:: Selected extract ::
=== Begin Enclosure ===

A bilingual corpus composed of biomedical abstracts written in English and Spanish, extracted from MEDLINE.
Steps to reproduce
•First, we selected the classification scheme, consisting of the MeSH general terms of “diseases” group. It is worth noting that, to create the CL-UVigoMED corpus, we used the 2015 MeSH tree structure, where the “diseases” group contains 26 categories instead of the 23 that contained the MeSH tree structure when OHSUMED was created. • We downloaded from MEDLINE all the descriptions of the articles (HTML web pages) from years 2011 to 2015 that were available in English and Spanish and we classified them under each one of the 26 available categories available. • For each article description downloaded: – If the article description contained the information in English and Spanish, we parsed the HTML code in order to extract the relevant information in both languages: title, abstract and the categories it belongs to. – If the article description contained only the information in English, ∗ We parsed the article description HTML code in order to extract the English relevant information. ∗ We acceded to the journal which hosted the article and parsed the HTML code in order to extract the Spanish relevant information. It should be noted that to perform this step it was necessary to program several ad-hoc parsers for each different journal editorial (Elsevier, SciELO, Ediciones Doyma, etc.) • We stored in our database the title, abstract and categories for each document that was downloaded. It is worth noting that the dataset only relies on Spanish papers with an English abstract on grounds of efficiency reasons, since the final objective was to build a bilingual corpus in order to verify the feasibility of the proposed approach. As a result, we obtained a training corpus that comprises 12,832 English biomedical abstracts and a test corpus that comprises 2,184 Spanish abstracts, classified into one or several categories of the 26 that were available. To carry out the single-label experiments, we created a subset of the aforementioned corpora, which comprises those documents belonging to just one category—by removing those belonging to more than one category—resulting in a training corpus composed of 3,356 English documents and a test corpus that comprises 624 Spanish documents, all of them classified into only one of the 26 categories available.

=== End Enclosure ===

:: Work required ::
In the description of the bilingual biomedical corpus, how many Spanish abstracts make up the test corpus before the single-label subset is created?

:: Recorded information ::
=== Begin Enclosure ===

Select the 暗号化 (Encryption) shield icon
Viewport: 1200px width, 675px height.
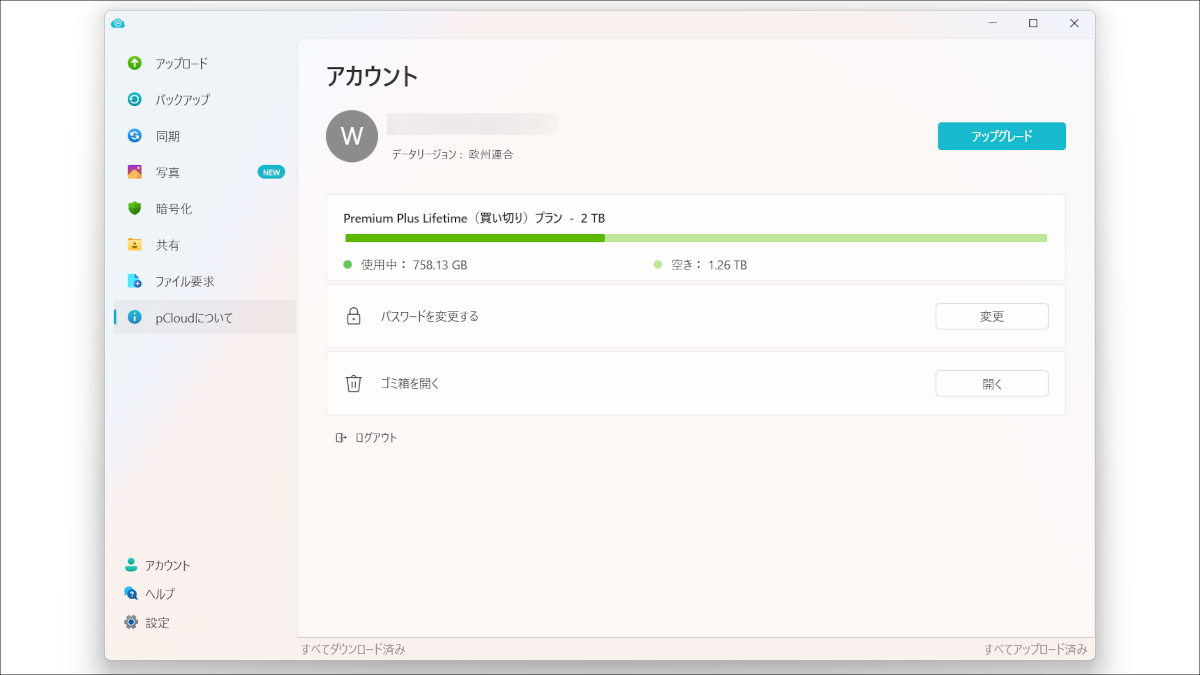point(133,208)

=== End Enclosure ===
=== Begin Enclosure ===

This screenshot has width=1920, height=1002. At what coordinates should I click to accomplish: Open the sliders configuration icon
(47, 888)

=== End Enclosure ===

:: Reply ::
2,184 Spanish abstracts.